> Exercise requirements
Which lines of the material contain the word "right"? Show each one.

> Supplied records
= Beginning of Section =

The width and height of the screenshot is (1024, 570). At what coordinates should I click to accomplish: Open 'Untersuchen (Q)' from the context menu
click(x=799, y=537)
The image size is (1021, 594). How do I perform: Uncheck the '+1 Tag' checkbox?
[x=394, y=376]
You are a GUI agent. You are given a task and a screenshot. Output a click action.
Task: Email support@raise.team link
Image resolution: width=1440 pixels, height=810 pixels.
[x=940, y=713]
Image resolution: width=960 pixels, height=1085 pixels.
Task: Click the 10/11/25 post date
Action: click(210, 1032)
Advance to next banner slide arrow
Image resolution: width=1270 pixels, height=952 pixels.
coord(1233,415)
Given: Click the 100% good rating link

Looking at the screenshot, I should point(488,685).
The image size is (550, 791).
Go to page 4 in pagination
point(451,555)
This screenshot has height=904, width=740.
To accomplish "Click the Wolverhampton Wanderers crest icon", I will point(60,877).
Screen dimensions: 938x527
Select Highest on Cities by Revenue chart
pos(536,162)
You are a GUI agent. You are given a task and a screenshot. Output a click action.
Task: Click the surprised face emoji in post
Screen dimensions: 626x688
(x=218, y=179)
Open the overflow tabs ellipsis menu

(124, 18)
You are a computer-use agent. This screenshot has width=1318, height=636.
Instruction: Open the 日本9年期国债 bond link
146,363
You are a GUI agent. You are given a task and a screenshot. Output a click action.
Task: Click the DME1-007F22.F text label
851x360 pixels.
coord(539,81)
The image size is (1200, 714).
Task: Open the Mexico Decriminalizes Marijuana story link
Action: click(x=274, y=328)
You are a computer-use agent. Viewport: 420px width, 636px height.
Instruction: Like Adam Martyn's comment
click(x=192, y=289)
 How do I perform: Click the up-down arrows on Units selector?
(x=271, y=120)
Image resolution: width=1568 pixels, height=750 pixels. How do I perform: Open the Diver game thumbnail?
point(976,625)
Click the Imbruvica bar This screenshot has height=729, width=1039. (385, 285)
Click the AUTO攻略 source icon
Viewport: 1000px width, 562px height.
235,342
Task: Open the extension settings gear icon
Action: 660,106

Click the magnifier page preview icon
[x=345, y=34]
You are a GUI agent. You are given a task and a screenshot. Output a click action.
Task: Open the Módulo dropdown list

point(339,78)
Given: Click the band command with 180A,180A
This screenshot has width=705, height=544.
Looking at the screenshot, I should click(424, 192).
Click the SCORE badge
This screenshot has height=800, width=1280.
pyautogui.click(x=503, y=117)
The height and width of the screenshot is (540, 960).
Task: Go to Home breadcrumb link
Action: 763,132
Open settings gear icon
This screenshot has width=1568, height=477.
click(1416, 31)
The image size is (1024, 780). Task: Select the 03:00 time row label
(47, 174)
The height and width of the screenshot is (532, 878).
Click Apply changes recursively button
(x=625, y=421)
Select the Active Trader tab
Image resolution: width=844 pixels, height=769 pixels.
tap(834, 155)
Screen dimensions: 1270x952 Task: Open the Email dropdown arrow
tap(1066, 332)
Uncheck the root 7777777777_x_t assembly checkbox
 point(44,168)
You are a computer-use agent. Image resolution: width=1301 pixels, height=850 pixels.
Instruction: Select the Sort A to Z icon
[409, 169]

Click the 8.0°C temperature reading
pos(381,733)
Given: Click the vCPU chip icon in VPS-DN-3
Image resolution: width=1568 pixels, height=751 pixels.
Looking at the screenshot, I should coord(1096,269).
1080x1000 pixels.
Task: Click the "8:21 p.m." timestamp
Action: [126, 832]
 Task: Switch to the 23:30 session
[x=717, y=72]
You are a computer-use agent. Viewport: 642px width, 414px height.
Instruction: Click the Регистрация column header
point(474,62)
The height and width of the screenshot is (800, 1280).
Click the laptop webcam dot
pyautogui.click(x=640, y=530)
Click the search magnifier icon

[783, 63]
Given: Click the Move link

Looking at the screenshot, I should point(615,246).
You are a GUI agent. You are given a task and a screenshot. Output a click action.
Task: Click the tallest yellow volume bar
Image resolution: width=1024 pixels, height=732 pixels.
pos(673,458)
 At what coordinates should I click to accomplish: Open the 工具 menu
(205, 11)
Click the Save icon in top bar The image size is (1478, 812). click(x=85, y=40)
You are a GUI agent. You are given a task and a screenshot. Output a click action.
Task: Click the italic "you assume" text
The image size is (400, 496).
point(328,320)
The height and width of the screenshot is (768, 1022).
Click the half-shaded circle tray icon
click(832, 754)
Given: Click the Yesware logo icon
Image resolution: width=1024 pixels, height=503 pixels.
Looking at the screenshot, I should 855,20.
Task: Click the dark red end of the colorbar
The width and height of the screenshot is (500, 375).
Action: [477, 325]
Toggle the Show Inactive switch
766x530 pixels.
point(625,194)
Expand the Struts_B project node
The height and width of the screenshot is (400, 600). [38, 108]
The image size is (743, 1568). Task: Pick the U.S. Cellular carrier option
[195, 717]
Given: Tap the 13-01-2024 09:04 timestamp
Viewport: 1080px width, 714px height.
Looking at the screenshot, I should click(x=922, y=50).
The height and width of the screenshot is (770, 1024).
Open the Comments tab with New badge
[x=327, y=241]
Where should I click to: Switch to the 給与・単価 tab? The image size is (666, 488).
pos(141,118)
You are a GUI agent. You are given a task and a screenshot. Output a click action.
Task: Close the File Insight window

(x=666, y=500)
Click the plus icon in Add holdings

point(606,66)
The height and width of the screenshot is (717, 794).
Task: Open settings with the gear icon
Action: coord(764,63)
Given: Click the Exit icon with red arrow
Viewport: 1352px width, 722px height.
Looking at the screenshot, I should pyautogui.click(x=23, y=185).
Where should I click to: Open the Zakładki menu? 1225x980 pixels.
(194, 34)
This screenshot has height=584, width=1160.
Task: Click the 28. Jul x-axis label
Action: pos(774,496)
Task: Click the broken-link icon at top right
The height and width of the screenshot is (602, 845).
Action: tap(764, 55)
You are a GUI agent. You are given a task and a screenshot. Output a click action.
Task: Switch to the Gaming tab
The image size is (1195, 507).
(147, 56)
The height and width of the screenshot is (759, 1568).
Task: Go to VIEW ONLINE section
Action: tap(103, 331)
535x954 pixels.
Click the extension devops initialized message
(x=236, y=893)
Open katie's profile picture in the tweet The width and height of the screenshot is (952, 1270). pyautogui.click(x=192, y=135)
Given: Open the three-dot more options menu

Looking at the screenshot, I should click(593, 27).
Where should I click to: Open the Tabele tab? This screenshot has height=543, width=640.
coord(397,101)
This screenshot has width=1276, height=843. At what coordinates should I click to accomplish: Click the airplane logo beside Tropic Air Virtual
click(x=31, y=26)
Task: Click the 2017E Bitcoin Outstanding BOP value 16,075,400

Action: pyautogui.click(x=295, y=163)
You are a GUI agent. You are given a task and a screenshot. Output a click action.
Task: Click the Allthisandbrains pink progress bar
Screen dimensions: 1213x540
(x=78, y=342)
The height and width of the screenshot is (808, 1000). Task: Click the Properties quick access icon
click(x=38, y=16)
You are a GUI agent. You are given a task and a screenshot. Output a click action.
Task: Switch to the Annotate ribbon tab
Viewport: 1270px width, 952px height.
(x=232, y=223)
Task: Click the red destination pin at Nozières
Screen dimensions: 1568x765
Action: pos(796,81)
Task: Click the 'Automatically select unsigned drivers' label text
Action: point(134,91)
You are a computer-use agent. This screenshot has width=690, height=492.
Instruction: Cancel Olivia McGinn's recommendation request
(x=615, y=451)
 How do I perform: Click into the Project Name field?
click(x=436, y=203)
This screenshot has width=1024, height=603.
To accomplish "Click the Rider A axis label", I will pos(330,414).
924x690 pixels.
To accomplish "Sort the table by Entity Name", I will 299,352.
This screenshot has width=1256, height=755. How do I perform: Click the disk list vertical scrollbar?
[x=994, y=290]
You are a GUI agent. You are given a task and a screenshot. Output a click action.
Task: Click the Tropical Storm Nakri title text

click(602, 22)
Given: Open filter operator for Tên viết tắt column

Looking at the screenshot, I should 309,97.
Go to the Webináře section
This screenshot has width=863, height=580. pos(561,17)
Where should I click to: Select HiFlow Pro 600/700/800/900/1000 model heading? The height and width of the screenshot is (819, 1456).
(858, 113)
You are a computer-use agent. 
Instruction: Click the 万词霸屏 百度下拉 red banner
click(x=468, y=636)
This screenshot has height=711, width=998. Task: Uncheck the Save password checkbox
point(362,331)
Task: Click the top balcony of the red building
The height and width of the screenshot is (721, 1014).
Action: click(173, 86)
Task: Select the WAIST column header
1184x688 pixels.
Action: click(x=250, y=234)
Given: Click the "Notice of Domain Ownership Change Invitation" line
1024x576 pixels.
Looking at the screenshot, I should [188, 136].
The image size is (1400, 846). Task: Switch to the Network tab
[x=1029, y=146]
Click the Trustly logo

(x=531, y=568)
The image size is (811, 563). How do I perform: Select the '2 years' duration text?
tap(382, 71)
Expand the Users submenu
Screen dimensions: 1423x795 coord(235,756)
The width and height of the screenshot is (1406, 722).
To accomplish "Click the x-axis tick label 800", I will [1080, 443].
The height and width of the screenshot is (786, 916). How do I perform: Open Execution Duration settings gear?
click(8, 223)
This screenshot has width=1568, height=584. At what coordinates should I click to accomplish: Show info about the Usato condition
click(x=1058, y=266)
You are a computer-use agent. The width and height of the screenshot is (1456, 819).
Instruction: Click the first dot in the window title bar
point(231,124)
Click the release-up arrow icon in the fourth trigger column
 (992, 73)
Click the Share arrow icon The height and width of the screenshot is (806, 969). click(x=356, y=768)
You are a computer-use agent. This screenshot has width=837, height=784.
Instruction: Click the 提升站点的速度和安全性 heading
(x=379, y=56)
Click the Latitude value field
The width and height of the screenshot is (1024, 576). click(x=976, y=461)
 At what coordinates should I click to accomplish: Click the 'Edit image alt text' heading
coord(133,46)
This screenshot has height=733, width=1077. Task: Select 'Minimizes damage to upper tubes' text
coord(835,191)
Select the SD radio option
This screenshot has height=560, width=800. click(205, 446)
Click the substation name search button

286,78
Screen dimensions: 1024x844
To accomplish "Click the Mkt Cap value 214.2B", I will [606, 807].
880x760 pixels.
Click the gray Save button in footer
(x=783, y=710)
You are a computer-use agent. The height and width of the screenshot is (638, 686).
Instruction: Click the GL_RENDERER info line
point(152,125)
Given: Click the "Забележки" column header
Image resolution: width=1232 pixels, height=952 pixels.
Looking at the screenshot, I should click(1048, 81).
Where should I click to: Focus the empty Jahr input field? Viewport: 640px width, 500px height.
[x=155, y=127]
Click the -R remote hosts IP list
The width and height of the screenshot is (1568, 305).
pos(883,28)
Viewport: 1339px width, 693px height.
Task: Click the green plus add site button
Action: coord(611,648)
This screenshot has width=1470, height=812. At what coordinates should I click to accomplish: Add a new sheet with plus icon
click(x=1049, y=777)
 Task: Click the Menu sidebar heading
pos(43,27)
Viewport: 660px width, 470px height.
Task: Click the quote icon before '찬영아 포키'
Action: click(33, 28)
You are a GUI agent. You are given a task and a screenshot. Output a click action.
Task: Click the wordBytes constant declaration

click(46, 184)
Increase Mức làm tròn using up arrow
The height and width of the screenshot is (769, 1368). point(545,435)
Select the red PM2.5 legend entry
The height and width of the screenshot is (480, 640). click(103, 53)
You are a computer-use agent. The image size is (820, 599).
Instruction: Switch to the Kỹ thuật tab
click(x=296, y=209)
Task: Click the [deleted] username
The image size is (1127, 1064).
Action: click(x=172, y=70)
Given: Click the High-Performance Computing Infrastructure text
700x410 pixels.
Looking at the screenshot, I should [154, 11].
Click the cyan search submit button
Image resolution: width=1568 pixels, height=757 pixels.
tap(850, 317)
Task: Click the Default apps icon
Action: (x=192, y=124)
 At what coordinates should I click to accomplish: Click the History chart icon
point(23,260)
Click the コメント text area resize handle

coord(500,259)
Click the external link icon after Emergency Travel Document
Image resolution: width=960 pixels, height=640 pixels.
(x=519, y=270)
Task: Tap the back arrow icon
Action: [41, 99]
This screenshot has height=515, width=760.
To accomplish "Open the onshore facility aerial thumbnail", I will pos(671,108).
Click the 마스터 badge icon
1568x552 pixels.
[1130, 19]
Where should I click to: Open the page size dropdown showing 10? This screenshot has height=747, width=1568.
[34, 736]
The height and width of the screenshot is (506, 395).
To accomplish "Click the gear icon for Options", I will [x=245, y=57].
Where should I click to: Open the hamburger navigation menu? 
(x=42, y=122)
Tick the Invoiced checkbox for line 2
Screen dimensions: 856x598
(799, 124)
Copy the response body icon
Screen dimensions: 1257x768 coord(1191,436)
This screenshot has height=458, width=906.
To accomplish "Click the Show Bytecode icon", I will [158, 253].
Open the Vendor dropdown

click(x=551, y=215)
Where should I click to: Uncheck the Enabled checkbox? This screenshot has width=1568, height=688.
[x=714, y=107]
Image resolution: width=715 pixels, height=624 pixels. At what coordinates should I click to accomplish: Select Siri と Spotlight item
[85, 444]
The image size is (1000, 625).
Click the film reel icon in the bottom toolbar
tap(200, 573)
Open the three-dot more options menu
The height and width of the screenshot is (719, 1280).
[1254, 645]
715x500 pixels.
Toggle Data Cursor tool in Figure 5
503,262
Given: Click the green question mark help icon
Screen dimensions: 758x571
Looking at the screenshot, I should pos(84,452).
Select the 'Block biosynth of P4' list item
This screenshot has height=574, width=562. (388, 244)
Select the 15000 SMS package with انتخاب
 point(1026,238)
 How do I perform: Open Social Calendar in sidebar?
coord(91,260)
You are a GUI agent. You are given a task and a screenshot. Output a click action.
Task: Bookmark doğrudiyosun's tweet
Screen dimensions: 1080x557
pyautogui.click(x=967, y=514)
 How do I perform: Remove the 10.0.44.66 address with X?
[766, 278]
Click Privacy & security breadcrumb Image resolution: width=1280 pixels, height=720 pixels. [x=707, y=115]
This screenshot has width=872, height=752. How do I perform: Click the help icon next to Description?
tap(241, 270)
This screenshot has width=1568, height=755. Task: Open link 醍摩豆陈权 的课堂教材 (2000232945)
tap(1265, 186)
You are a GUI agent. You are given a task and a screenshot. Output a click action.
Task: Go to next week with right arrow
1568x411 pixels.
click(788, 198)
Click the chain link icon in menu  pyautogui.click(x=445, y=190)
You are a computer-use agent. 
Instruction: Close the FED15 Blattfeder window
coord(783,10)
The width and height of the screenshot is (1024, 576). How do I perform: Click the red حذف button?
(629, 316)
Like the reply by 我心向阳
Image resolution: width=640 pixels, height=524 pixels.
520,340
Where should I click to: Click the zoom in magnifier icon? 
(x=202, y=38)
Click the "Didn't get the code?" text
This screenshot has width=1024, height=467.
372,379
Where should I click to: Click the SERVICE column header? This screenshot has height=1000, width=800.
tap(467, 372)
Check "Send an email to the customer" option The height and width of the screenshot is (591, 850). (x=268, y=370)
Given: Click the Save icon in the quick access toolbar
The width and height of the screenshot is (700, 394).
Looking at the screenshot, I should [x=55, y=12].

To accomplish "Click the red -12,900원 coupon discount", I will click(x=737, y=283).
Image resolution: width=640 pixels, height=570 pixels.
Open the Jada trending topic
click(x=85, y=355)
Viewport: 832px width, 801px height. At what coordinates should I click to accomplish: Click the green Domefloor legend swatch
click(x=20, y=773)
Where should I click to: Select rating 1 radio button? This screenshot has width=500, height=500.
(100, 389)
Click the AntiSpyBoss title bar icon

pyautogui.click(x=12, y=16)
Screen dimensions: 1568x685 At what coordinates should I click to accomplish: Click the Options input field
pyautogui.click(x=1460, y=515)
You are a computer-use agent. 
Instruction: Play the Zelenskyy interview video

= End of Section =

> The completed task
Task: Click the broken-link icon at top right
Task: Go to next week with right arrow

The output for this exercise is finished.